Sanchez: On bigotry

I FEEL blessed exchanging thoughts with my fellow Feaster, Sis Riznie Sevilla. She asked for my views on the New Age teaching. It’s really popular right now and like all the other ideologies, it has its misconceptions as well.

New Age, according to Wikipedia, is a term applied to a range of spiritual or religious beliefs and practices during the 1970s. Precise scholarly definitions of the New Age differ in their emphasis, largely as a result of its highly eclectic structure, which to me sounds and tastes like chopsuey.

I’m not a bigot. As a Christian and human rights advocate, I respect people of different faiths. In my spiritual journey back to the Catholic faith, I have been exposed to various influences: through Revo Yanson, the SunStar Bacolod editorial artist, I have been introduced to vegetarianism of Hinduism, and from vegetarianism to Buddhism.

I often eat vegetarian meals in Sian Tian in Burgos Street and Fa Tzang Bodhi Grove Chinese Temple or Fo Guang Shan Yuan Thong Temple where before meals, their leader says the Buddhist grace before meals.

I said mine in the Catholic grace before meals after making the sign of the cross, signaling that I honor and praise my Father Abba.

I have many Muslim friends. One is Sultan Maguid Maruhom, a fellow member of Amnesty International. We were roommates in an AI meeting. We got to exchange views on interfaith dialogs. Our point of convergence is of course respect for human rights.

Before I became a charismatic and now called a Brother or shortened to Bro, Indonesian Sufi Muslim Hussein Faizal and I called each other Brother. In Montreal, Bro Faizal visited Mary, Queen of the World Cathedral together with other Catholics.

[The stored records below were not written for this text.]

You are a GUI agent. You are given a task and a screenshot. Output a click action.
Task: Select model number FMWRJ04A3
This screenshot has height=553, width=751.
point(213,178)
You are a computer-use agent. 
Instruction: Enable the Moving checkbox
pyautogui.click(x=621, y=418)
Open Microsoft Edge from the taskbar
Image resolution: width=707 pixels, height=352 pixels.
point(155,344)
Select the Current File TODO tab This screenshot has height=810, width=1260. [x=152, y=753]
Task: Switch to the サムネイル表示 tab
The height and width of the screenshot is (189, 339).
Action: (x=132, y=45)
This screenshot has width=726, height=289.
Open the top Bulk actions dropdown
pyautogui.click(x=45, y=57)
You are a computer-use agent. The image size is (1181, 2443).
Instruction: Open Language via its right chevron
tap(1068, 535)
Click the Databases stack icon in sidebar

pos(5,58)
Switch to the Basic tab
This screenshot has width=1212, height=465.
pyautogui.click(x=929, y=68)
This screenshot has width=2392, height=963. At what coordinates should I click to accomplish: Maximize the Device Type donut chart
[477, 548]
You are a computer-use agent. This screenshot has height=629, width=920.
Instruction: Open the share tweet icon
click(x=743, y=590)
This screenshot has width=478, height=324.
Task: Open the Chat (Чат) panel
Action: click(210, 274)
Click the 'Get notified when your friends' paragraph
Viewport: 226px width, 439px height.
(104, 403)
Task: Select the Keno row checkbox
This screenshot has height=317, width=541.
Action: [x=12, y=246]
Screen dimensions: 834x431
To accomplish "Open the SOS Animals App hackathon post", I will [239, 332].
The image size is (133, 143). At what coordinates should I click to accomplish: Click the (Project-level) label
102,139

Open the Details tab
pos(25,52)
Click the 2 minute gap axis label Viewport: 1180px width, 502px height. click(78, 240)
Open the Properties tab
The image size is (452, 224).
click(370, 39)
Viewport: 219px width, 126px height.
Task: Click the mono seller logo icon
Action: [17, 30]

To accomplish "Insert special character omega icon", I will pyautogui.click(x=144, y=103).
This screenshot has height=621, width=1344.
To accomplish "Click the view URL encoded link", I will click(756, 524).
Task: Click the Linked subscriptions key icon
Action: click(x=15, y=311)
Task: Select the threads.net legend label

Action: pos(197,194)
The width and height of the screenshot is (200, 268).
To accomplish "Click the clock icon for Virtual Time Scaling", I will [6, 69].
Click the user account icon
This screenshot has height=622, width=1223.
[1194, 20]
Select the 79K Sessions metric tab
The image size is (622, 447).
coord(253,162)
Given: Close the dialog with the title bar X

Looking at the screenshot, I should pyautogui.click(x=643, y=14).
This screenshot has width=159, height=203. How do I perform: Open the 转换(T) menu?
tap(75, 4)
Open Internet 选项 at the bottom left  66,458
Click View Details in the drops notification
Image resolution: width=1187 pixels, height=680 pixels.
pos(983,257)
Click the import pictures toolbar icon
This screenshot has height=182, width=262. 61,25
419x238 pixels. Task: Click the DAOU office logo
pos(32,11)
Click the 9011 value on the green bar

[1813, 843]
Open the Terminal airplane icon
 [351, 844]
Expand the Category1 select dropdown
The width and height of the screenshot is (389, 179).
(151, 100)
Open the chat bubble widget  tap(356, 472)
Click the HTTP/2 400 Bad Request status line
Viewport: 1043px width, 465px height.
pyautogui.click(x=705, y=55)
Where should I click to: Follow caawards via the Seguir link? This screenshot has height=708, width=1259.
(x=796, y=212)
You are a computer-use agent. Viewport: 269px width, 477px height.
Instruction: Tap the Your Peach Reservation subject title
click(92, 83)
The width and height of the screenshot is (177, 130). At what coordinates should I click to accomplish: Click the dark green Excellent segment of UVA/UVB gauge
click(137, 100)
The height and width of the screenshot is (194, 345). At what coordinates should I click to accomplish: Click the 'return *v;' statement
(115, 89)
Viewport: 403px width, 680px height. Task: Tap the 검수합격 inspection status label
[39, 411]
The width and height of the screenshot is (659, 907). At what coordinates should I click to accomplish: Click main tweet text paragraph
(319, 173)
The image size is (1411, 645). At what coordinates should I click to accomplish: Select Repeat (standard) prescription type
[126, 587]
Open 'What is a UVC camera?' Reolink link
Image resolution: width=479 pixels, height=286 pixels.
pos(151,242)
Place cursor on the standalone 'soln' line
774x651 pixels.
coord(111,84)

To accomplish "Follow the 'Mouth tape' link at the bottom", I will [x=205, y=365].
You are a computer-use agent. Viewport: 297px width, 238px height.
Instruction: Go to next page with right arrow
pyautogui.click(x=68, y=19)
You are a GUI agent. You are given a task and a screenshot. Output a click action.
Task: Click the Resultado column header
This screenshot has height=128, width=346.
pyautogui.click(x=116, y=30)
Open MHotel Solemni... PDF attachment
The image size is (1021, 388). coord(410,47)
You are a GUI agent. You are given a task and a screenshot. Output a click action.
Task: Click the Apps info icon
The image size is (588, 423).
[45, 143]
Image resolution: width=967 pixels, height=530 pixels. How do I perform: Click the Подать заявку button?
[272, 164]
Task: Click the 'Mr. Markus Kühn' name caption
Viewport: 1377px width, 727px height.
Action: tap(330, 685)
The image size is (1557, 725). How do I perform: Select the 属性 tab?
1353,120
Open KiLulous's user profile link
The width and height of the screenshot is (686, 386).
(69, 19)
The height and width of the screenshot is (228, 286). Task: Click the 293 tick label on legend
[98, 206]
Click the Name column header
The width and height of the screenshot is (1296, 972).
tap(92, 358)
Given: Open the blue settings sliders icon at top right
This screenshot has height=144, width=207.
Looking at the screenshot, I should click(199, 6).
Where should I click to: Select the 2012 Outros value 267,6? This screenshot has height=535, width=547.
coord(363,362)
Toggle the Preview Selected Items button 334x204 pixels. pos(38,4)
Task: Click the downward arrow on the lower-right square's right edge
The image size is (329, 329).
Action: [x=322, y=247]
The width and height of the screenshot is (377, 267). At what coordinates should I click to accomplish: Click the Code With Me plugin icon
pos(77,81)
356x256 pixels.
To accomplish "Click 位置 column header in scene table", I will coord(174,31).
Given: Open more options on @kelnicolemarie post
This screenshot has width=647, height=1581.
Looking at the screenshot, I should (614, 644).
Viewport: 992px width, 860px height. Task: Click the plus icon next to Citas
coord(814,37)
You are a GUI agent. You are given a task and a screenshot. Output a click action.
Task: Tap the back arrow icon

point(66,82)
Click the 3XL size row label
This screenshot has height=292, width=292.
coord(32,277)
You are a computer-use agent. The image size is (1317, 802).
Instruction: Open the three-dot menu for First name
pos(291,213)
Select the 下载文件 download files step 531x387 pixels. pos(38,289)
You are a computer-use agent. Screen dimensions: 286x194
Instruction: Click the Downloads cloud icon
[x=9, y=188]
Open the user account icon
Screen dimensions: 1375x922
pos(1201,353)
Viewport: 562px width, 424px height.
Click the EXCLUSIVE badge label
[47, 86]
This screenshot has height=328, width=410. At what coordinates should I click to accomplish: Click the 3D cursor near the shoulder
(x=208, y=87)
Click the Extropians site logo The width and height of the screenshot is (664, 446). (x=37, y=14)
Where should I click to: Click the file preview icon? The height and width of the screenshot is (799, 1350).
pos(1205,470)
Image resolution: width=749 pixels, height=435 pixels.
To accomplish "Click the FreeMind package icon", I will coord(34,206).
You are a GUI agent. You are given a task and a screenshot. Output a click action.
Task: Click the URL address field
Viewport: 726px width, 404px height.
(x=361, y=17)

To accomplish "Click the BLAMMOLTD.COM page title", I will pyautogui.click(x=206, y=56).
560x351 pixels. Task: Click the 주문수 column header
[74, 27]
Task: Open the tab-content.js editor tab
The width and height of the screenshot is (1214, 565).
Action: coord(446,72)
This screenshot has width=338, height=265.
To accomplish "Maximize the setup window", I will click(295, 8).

His conflict was often with a fellow Shi’ite Muslim when he criticized wudu, the ritual washing the hands, mouth, nostrils, arms, head and feet with water. He was unable to resist Islamic norm of an arranged marriage to an Indonesian Muslim, instead of to the Canadian Catholic he had a romantic relationship whom he wanted to marry.

I loved these friends where we can agree on common values. Does that make me a New Ager? I don’t think so. My inspiration was the life of Jesus and his parable of the Good Samaritan. Perhaps the Samaritans – the Jews’ hated rival – were the first “New Agers.”

Samaritans were a racially mixed society with Jewish and pagan ancestry.

Although they worshiped Yahweh as did the Jews, their religion was not mainstream Judaism. They accepted only the first five books of the Bible as canonical. Because of their imperfect adherence to Judaism and their partly pagan ancestry, the Samaritans were despised by ordinary Jews.

We know how the Lord approached the Samaritans, even made one the good guy in the parable. “While I may disagree with you on your views on sexuality,” says Pastor Rick Warren who prays the Catholic Divine Mercy prayer, “this does not give me the right to demean you, to demoralize you, to defame you, to turn you into a demon.”